Nicht wegen des Geldes in China ...

Mittlerweile hat die neue Saison begonnen und Pellè zieht nach einem halben Jahr China eine erste Bilanz. «Ich hatte im Sommer viele Angebote, aber für mich war Luneng Shandong die beste Entscheidung. Ich bin sehr glücklich, hierher gekommen zu sein», erzählte der 31-Jährige unlängst dem chinesischen TV-Sender CGTN.

Glücklich in China: Pellè und Varga

Dass er nur wegen des Geldes nach China kam, wie er vor rund einem Monat in einem Interview mit italienischen Komikern gesagt haben soll, dem widerspricht er vehement. «Sie drängten mich, diesen Satz zu sagen. Hier zu spielen ist eine grossartige Möglichkeit in vielerlei Hinsicht: Fussball, Trainer, Sprache, Kultur. Es war eine grosse Veränderung, aber ich bin offen für Neues und lerne gerne unterschiedliche Leute kennen.»

Dass er die Premier League – seiner Ansicht nach die beste Liga der Welt – verlassen hat und nach seinem Wechsel nach China aus der italienischen Nationalmannschaft geflogen ist, bedauert Pellè nicht. «Ich hatte meine Chance im Nationalteam und es war grossartig. Falls man mich braucht, wäre ich bereit für ein Comeback.» Mittlerweile hat aber sein neues Leben in China Priorität. Zusammen mit Freundin Varga will er gar Chinesisch lernen. Die ersten Lektionen haben die beiden bereits hinter sich.
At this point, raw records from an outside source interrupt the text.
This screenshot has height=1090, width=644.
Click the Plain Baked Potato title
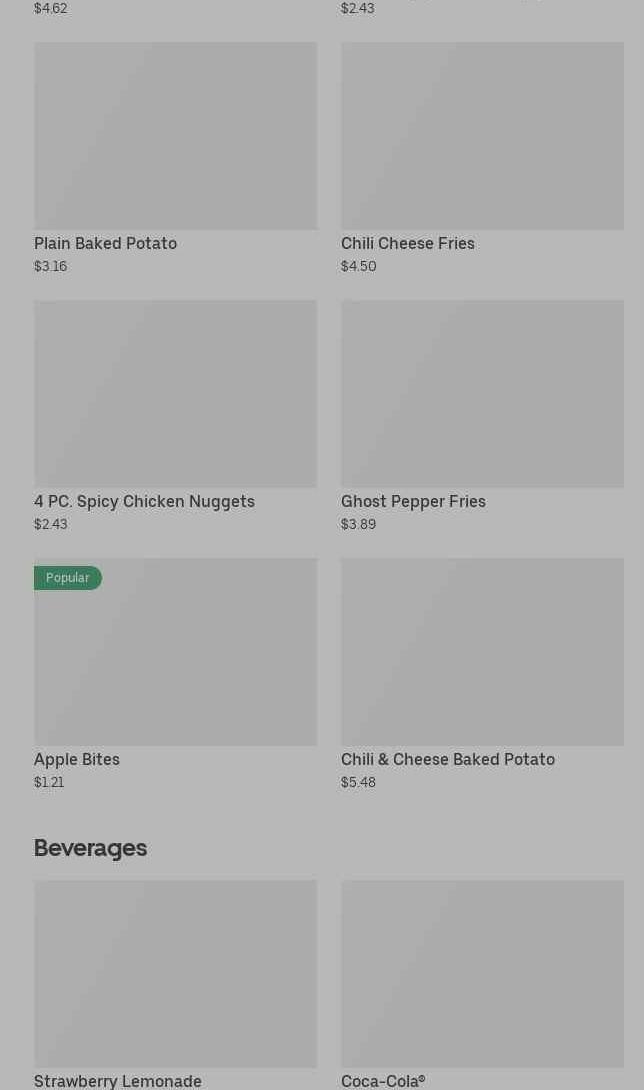pyautogui.click(x=105, y=243)
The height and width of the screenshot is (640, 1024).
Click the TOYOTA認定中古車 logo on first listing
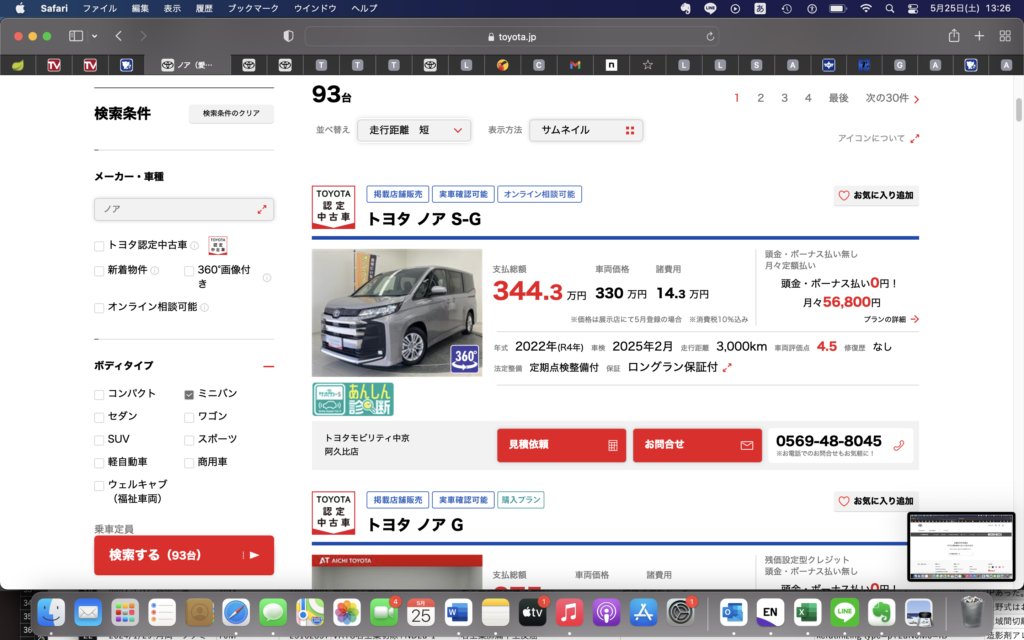coord(333,208)
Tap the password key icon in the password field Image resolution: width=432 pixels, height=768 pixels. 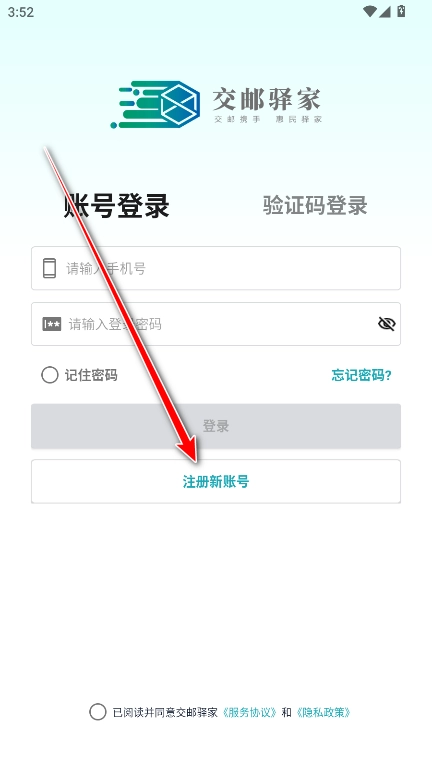pos(51,324)
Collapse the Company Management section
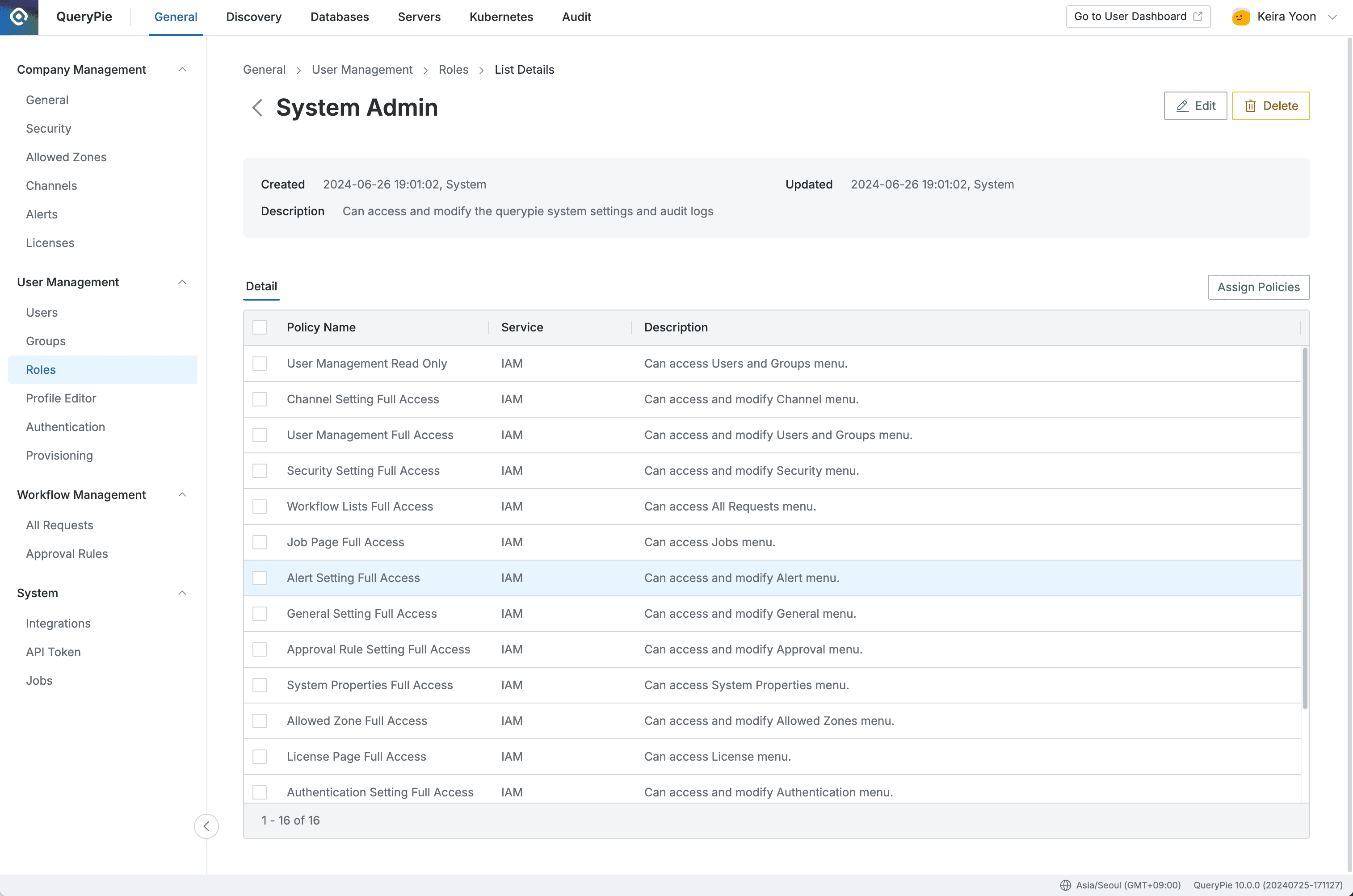The height and width of the screenshot is (896, 1353). click(182, 69)
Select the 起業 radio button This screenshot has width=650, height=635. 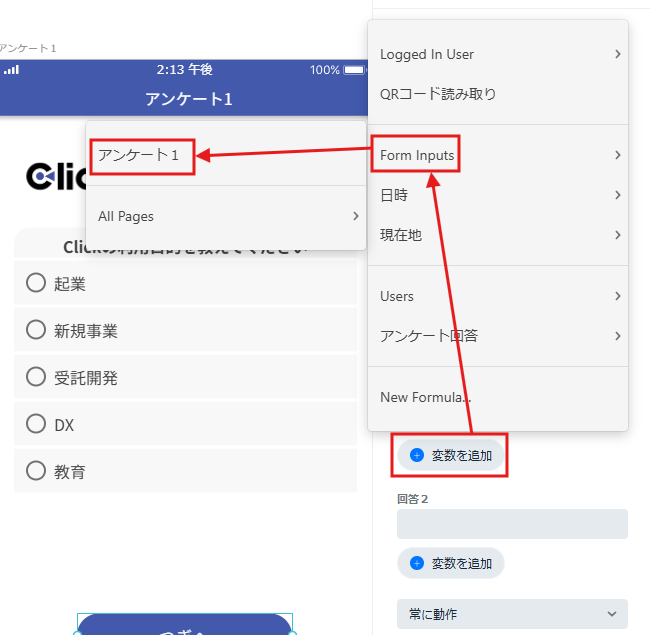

Freundin noch erfolgreicher als Pellè

In der chinesischen Super League gehört der Italiener trotz steigerungsfähiger Torquote zu den grossen Stars. Noch berühmter als der Profi-Fussballer ist in China aber mittlerweile seine Freundin. Viktoria Varga ist ungekrönte Social-Media-Königin aller Spielerfrauen. Mit 202'000 Followern auf Instagram liegt sie zwar deutlich hinter ihrem Freund, auf dem chinesischen Twitter-Pendant Weibo hat sie aber klar die Nase vorn.

«Ich habe einfach mehr Zeit Bilder zu posten und er ist nicht so der Typ, der gerne Fotos macht», beschwichtigt sie. «Aber er ist es, der die harte Arbeit macht. Ich bin sicher, dass er mehr Fans hat als ich. Die sind einfach nicht auf Weibo ...»

Kennengelernt haben sich Pellè und Varga übrigens – wie könnte es anders sein – via Social Media. Dem Fussballer war die schöne Ungarin in einem Modeheft aufgefallen und er kontaktierte sie danach via Facebook. Zusammen geniessen sie jetzt die Vorzüge ihres Luxuslebens in China. Und während sie Tag für Tag ein neues Bild postet, rackert er sich in Felix Magaths Trainings ab. Bei seinem Gehalt aber sicherlich verkraftbar.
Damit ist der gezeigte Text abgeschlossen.